■ **PROBLEM DESCRIPTION**
In the report on the association meeting below, copy the part that begins at the words "A scuffle reportedly" and ends after "lodge complaints separately.", and swap "scuffle" for "fight".

■ **DOCUMENT PASSAGE**
=======
At least twice Sengupta walked out of the meeting, which was held in the presence of an additional officer-in-charge of the local police station. One of the videos shows Sengupta trying to walk out of the room with a stack of yellow folders containing documents. The nature of the documents is unknown.

A scuffle reportedly broke out during which Sengupta alleged she was injured. Members from both sides went to Calcutta Medical College and Hospital and later the Bowbazar police station to lodge complaints separately.

Saha’s son, Shatadeep, a member of the distributors’ section, pleaded several times with her to join the meeting.

“They wanted to remove Piya di as the president on a voice vote. How is this even possible? Her term ends in 2027,” said a film-producer close to Sengupta.

At the crux of the matter is a dispute over the number of members in the association, which is pending before Calcutta High Court.
=======
■ **GIVEN RECORDS**
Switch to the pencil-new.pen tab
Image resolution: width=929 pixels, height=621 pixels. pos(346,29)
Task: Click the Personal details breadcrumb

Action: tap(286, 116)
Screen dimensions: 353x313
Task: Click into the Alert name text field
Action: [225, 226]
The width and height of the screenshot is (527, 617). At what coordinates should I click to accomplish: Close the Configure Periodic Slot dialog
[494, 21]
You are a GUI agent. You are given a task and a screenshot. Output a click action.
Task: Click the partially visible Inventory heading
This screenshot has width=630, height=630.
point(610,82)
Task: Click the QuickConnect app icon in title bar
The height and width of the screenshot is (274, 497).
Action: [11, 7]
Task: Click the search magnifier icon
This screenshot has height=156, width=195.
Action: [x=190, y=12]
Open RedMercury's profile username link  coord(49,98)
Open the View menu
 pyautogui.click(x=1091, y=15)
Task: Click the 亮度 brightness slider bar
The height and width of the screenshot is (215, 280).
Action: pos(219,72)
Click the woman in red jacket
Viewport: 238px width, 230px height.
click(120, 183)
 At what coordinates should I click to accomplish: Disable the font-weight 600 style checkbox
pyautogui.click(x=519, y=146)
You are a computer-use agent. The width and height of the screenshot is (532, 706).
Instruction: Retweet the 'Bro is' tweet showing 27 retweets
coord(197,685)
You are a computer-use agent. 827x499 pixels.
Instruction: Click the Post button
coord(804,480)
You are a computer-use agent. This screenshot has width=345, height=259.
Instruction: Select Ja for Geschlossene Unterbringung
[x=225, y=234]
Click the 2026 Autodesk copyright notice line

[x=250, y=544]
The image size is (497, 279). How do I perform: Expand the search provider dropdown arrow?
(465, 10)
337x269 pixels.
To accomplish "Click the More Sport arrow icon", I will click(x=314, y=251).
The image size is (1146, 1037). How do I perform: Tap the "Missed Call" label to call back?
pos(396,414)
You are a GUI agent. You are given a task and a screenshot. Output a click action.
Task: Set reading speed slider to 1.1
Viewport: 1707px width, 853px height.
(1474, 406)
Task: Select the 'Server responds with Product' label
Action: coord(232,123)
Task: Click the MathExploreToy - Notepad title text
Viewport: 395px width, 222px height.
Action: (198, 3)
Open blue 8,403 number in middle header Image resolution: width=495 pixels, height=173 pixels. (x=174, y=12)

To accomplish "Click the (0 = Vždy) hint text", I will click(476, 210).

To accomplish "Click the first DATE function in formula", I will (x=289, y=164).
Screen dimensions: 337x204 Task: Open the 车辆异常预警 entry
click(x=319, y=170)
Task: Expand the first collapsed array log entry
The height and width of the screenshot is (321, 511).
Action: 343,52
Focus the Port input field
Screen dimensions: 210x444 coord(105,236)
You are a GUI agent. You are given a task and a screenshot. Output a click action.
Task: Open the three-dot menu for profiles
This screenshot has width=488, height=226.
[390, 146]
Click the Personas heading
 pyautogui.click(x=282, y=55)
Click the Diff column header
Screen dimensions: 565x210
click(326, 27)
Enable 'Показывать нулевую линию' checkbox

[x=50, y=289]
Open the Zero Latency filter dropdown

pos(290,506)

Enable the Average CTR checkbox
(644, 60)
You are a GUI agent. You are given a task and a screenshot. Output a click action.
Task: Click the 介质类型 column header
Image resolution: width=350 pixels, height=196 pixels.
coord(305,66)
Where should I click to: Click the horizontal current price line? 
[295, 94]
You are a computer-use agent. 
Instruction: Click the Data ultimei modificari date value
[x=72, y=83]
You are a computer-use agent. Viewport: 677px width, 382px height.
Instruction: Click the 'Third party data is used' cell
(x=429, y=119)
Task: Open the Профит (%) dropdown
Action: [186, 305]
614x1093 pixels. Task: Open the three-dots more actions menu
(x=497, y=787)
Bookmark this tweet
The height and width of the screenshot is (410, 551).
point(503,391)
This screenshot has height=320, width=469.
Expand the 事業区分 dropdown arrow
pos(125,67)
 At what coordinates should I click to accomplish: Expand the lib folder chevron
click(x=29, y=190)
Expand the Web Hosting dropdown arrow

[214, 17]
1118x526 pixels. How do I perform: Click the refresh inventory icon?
=======
■ **EXERCISE RESULT**
A fight reportedly broke out during which Sengupta alleged she was injured. Members from both sides went to Calcutta Medical College and Hospital and later the Bowbazar police station to lodge complaints separately.